Dopo questo libro quali spunti andrai ben presto (ne sono convinto) ad appronfondire

Di spunti ce ne sarebbero moltissimi, a partire dalle altre storie che non abbiamo inserito nel libro, come la vittoria della Nord Corea Socialista sull’Italia; la vicenda del portiere Dukadam dello Steaua Bucarest che parò quattro rigori di fila nella partita contro il Barcelona a Siviglia vincendo la Coppa. Quest’ultima vicenda, ad esempio, è stata strumentalizzata dalla propaganda occidentale come mai prima, quasi.

 

Se potessi schierare idealmente una formazione composta da politici, di qualunque epoca, chi faresti giocare ed in che ruolo

Bella domanda.. Non sono molto bravo a far conciliare tattiche/calcio/politica ma un ruolo sicuramente ce l’ho ben chiaro: Pietro Secchia e Antonio Gramsci in attacco. In difesa metterei Lussu, Cossutta, Ingrao. Al centro campo non saprei davvero chi inserire. In porta certamente Spadolini, ma più per la “stazza fisica che per il partito rappresentato.

 

Calciatori, allenatori, presidenti, tifosi: una frase per identificare ciascuna di queste componenti del mondo del pallone

Non saprei ridurre a una frase questi quattro mondi così diversi tra di loro, di certo il mondo del calcio (così come globalmente) è cambiato molto. I calciatori, una volta, erano persone come Socrates o Yashin, modelli da seguire, o miti per una consistente parte politica come Sparwasser. Ora il capitale controlla (più che “comanda”, semplicemente) le vite di calciatori e allenatori imponendo un modello di vita pubblica e privata fatta di eccessi (penso ai contratti miliardari e alla tendenza di arricchirsi sempre di più). I presidenti agiscono sempre più come grandi capitalisti, dato che le società che gestiscono sono quasi tutte quotate in borsa. I tifosi ora non sono più “tifosi” nel senso stretto del termine ma “clienti”.

 

Cosa rappresenta per te l’espressione calcio moderno: modernità, abuso di un termine, verità che non ti appassiona.

Sono arrivato a questa domanda avendo già scritto, forse, o avendo fatto capire, quel che significa per me “calcio moderno”: un modello di calcio che non solo non mi appassiona ma che è sostanzialmente la rovina stessa del movimento calcistico. Il calcio dei grandi capitali non potrà durare così tanto, non con gli interessi milionari che circolano dietro alle società calcistiche.
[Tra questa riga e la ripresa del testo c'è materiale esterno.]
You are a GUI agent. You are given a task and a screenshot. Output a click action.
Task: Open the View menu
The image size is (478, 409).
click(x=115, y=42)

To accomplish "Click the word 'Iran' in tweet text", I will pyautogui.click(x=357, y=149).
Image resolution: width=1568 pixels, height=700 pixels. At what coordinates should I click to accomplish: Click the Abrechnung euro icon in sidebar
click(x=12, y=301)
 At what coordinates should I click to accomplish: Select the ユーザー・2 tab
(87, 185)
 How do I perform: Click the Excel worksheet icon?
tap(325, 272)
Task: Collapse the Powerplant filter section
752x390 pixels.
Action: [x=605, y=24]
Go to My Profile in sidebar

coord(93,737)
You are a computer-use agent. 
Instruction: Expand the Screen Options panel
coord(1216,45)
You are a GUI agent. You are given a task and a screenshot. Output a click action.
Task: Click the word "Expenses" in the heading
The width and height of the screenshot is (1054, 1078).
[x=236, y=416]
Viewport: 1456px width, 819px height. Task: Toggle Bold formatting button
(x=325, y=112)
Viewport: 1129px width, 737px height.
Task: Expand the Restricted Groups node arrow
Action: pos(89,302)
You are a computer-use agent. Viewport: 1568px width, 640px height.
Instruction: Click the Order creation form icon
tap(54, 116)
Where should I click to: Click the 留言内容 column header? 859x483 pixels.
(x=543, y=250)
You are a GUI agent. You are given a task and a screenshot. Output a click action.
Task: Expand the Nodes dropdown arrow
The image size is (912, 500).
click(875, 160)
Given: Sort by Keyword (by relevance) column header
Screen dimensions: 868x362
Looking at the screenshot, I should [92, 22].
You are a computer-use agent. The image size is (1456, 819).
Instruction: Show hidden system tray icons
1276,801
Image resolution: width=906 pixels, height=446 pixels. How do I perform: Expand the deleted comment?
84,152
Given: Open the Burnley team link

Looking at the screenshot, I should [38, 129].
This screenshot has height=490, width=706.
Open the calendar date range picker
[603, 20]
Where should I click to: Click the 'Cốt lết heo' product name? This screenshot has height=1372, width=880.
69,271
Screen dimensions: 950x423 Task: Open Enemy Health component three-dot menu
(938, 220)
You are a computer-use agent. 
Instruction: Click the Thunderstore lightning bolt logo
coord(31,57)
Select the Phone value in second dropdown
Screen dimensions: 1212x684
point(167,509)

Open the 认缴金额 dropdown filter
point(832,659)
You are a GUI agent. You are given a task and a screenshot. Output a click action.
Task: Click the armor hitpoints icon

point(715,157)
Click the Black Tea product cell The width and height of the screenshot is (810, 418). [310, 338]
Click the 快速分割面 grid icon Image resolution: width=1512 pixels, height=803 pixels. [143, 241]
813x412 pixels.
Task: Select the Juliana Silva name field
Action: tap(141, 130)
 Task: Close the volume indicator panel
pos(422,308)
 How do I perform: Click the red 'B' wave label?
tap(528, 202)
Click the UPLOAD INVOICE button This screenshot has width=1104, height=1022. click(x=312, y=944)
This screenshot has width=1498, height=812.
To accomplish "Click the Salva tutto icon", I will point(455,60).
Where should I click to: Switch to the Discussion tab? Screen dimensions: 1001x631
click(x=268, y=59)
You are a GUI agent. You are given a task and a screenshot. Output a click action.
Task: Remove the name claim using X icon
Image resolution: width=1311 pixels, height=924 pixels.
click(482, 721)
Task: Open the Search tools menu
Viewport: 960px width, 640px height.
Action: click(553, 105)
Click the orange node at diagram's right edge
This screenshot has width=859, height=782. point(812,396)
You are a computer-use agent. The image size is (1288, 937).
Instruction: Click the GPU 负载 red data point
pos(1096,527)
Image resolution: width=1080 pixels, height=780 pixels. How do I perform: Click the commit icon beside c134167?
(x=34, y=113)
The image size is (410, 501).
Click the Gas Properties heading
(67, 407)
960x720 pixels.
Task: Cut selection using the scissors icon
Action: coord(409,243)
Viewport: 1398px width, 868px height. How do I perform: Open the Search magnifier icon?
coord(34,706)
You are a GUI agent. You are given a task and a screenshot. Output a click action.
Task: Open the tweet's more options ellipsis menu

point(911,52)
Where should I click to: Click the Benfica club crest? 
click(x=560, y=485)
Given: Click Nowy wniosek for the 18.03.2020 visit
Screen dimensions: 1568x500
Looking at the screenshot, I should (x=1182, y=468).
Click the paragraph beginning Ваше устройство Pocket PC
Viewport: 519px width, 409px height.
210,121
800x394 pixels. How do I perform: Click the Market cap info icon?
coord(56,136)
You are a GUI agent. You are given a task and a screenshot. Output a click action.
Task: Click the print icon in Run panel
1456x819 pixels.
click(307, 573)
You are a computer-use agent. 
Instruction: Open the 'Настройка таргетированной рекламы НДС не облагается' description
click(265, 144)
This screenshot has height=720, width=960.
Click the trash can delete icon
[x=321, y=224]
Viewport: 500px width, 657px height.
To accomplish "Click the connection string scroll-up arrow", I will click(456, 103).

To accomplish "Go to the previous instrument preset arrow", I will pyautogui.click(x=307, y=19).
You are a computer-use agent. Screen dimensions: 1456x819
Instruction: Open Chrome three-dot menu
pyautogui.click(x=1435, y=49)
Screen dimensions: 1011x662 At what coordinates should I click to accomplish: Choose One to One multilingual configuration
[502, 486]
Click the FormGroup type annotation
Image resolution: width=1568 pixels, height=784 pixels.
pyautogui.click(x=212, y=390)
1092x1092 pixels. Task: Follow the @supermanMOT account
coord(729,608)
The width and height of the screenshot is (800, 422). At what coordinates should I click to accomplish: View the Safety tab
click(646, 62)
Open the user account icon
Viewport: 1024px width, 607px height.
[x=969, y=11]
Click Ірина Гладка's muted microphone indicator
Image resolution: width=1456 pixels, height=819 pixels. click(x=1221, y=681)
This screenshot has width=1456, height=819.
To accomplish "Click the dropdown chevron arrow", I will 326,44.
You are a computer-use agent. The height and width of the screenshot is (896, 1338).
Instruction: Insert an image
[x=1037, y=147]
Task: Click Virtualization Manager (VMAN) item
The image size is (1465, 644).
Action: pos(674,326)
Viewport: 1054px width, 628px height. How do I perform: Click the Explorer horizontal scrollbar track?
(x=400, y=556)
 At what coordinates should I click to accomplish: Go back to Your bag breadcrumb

Il capitalismo, lo diceva anche Lenin, è destinato all’autodistruzione. Ora, magari questo sistema calcistico (e politico) avrà una fine tra centinaia di anni, o io non ne vedrò la fine e a causa di queste parole sarò tacciato di stupidità e simili, ma è quel che credo: il capitalismo è insostenibile e il suo riflesso nel mondo del calcio, il cosiddetto, calcio moderno, è destinato all’entropia.